Rappel des faits Valérie Fourneyron a été nommée ministre des Sports, de la Jeunesse… et de l’Éducation populaire. fournayron

 

  • Comment interpréter ce signe politique fort ?

  • Quelle politique mener en la matière ?

Table ronde avec Marc Charbonné, directeur de MJC à Viry-Châtillon (CGT) et membre des Militants indignés des MJC. Marc Lacreuse, communiste et membre du Collectif éducation populaire du Front de gauche. Gwendal Ropars, secrétaire national de la Jeunesse ouvrière chrétienne (JOC), vice-président du Cnaje.

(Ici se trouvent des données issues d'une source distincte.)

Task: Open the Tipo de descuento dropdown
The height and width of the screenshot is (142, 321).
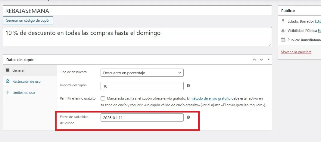Action: click(142, 73)
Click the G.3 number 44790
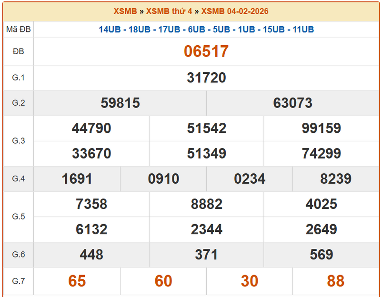 pyautogui.click(x=91, y=129)
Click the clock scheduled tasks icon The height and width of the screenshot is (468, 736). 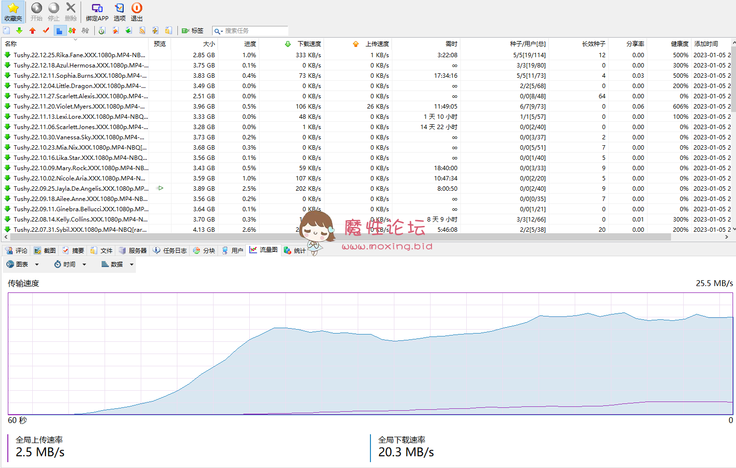point(102,31)
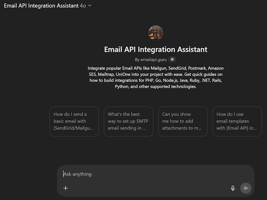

L’éducation populaire n’a pas 
de définition précise. 
C’est, semble-t-il, sa force 
car elle va de « l’instruction pendant toute la durée 
de la vie » défendue en 1792 par Condorcet, à « l’apprentissage 
à construction collective 
d’un projet et de la citoyenneté » porté par les grandes fédérations existantes en passant par 
une éducation populaire plus politique que veulent remettre 
au goût du jour des nouvelles Scop, des militants mobilisés dans les MJC ou lors 
d’états généraux qui 
se multiplient en province.

  • Quelle approche choisira 
la nouvelle ministre ?
  • L’éducation populaire ne doit-elle être qu’une éducation informelle, comme l’indique 
disgracieusement sa définition dans les institutions européennes, ou redevenir 
un des piliers pour 
la transformation sociale ?
L’éducation populaire a de nouveau son ministère. Simple symbole ou cela traduit-il la volonté, selon vous, de relancer une grande politique 
en la matière ? Pour quoi faire ?

Marc Lacreuse. Une simple étiquette ne suffira pas. Une grande politique ambitieuse est nécessaire car l’éducation populaire, particulièrement dans sa dimension d’émancipation démocratique, est (re)devenue un enjeu politique majeur. Et ce, pour plusieurs raisons, à commencer par l’inquiétante évolution de la société vers une abstention grandissante des citoyens vis-à-vis de la « res publica », la chose publique, le vivre ensemble, parfois minutieusement entretenus par des jeux politiciens désastreux. Marie-George Buffet, alors ministre, devait partager ce constat lorsqu’elle a initié une « offre publique de réflexion », en impliquant des centaines de collectifs et des milliers de personnes pour apporter leurs contributions à une nouvelle politique publique d’éducation populaire. J’y ai observé une belle – et rare – appétence pour ce nouveau geste politique, qui faisait revivre, en quelque sorte, ce que furent les cahiers de doléances. Une nouvelle loi-cadre devait en découler mais l’expérience n’a pas pu être menée jusqu’au bout. Sans doute a-t-elle un peu effrayé les tenants d’une vision purement délégataire de la démocratie. Mais depuis, la situation sociale et politique du pays n’a fait que s’aggraver : l’économisme et la finance ont pris le pas sur le politique, et l’éducation populaire, parquée entre le football et les jeux Olympiques dans un ministère sans moyens, était menacée de disparition. Il y a urgence aujourd’hui à ouvrir de nouveau un vaste débat public à propos de l’éducation populaire, dont se réclament de plus en plus d’initiatives associatives, syndicales, coopératives cherchant à construire de nouvelles procédures visant à augmenter radicalement la capacité d’agir des hommes et des femmes, d’évaluer et d’infléchir les politiques publiques dans tous les domaines : école, santé, travail, urbanisme, culture… Le formidable travail mené en 2005 par les citoyens à propos de la proposition de ratification du traité européen constitue un des exemples de ce que souligne l’éducation populaire comme faculté et légitimité de chacun à apporter sa pierre dans la construction sociale. Une des dimensions de l’éducation populaire contemporaine est de 
participer à la libération de ces potentialités culturelles et civiques dont le peuple est porteur.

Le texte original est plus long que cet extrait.